Sie sind der Meinung, der Tatbestand der Verleumdung Ihrer Behörde sei erfüllt. Dazu möchten wir Ihnen mitteilen, daß wir inzwischen genügend und ausreichend belastendes Material zur Verfügung haben, um unsere Analyse und unsere Zuspitzung der Delitzscher Situation mit der Verwendung des Begriffes 'Pakt' absolut durch die grundgesetzlich verbriefte Meinungsgsfreiheit als gedeckt anzusehen. Sie müßten wissen, daß die Auslegung dieser Meinungsfreiheit es irrelevant macht, ob Sie ein Motto wie "Delitzsch nicht in Nazihand - den 'Pakt von Nazis und Behörden angreifen" falsch finden.

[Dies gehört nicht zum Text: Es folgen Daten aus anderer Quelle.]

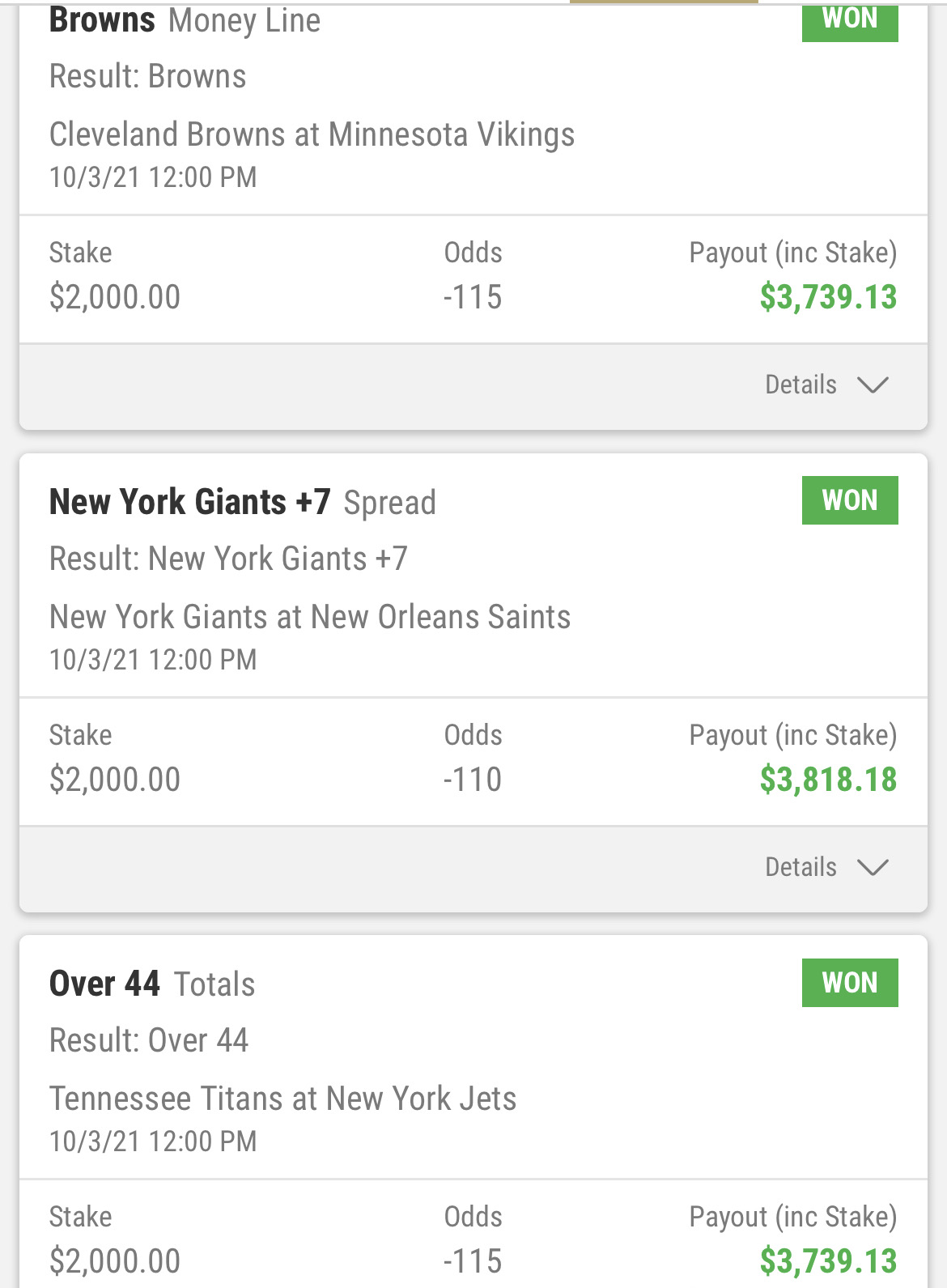947x1288 pixels.
Task: Open Tennessee Titans at New York Jets matchup
Action: [x=282, y=1099]

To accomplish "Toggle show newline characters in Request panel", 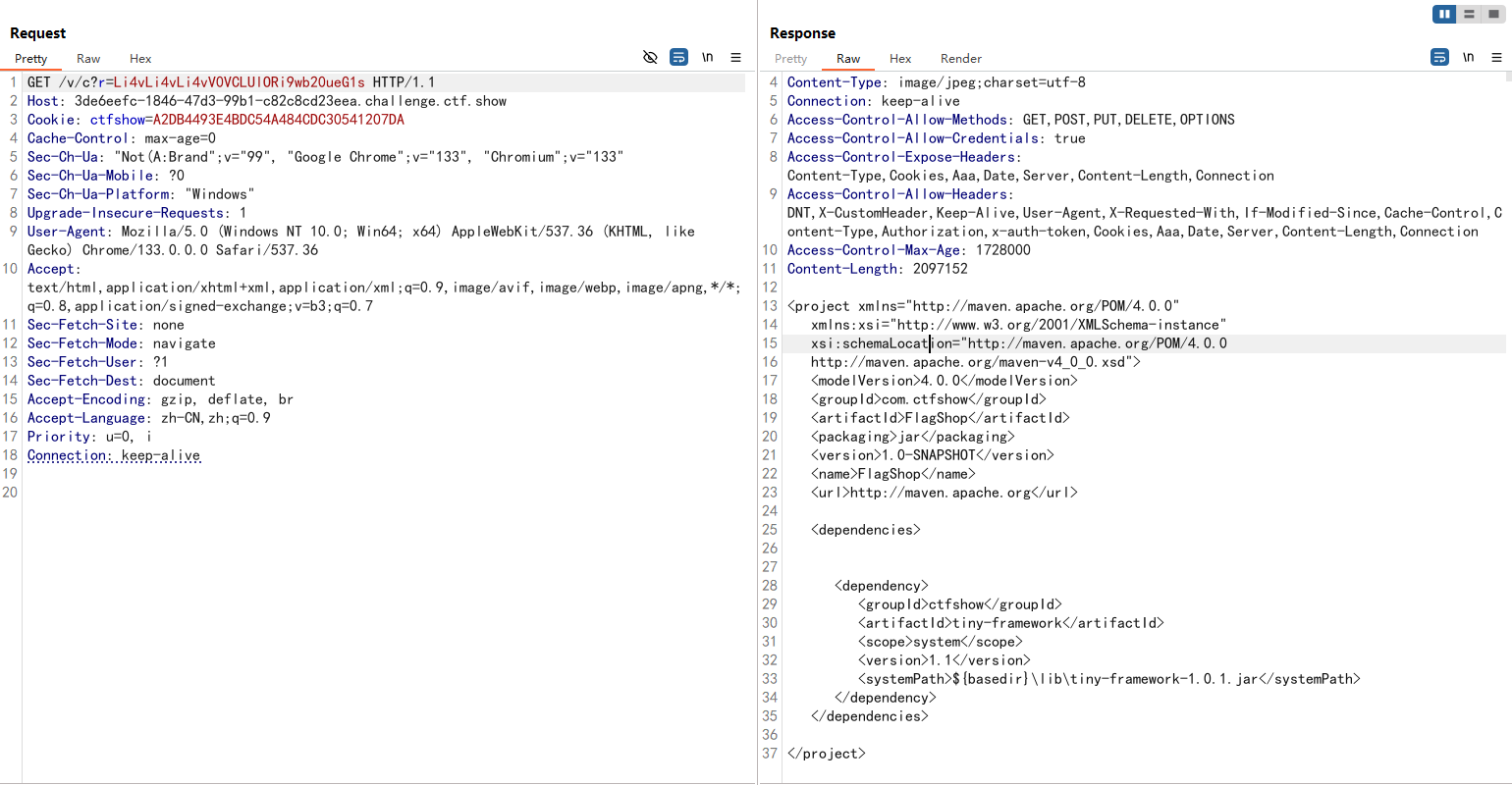I will point(707,58).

Sarkastisch läßt sich sagen, daß es in diesem Sinne gar nicht so schlecht ist, daß Sie Anzeige erstattet haben. So wird sich gerichstnotorisch machen lassen, daß es legitim ist, in Delitzsch von einem 'Pakt' zu sprechen. In diesem Sinne möchten wir Sie gar dazu anhalten, die Anzeige nicht zurückzuziehen.
Wir sind uns inzwischen sicher, daß Sie sich durch Ihre Äußerungen und Taten in eine Situation manövriert haben, die sie zwangsläufig nötigt, unsere Demonstration zu verbieten. Das können wir menschlich sogar nachvollziehen. Schließlich geht es für Sie ja auch darum, Ihr Gesicht vor Ort zu bewahren. Auf der politischen Ebene aber wird es als tendenziös und böswillig einzuordnen sein. Das drohende Verbot unserer Demonstration wird zu einer demokratischen Bankrotterklärung geraten und sich gegen den gesellschaftlichen Anti-Nazi-Konsens stellen.

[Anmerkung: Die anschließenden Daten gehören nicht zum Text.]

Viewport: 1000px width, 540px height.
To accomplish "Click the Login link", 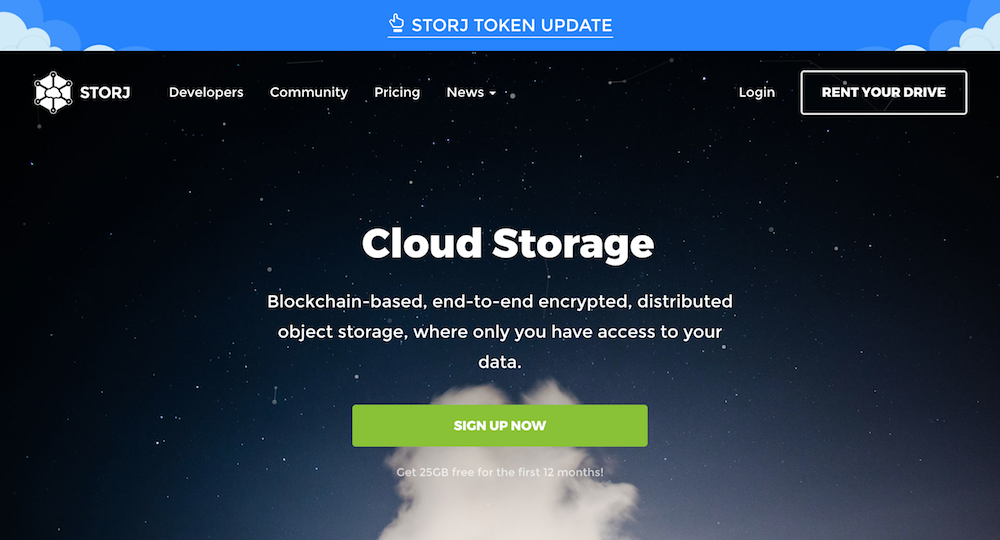I will pos(756,92).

Da auch Sie als Verwaltungsmensch Ihrem demokratischen Gewissen verplichtet sein sollten, möchten wir an ebendieses appellieren.
Sehr geehrter Herr Czupalla, Sie werden vielleicht verstehen, daß wir in dieser Situation auch einmal drastische Worte wählen mußten, denn auch wir sind nicht frei von Emotionen.
Aus- und nachdrücklich möchten wir dennoch unsere uneingeschränkte Gesprächsbereitschaft betonen. Schreiben Sie uns, rufen Sie uns an, lassen Sie uns etwas ausrichten - aber signalisieren Sie bitte endlich nach etlichen gescheiterten Versuchen von unserer Seite Gesprächsbereitschaft.


Mit freundlichen Grüßen
Ihre Leipziger Arbeitsgruppe Delitzsch


(Dieser offene Brief wird parallel zur Zustellung an Sie der Presse, anderen Verantwortungsträgern sowie Initiativen zur Kenntnis gereicht.)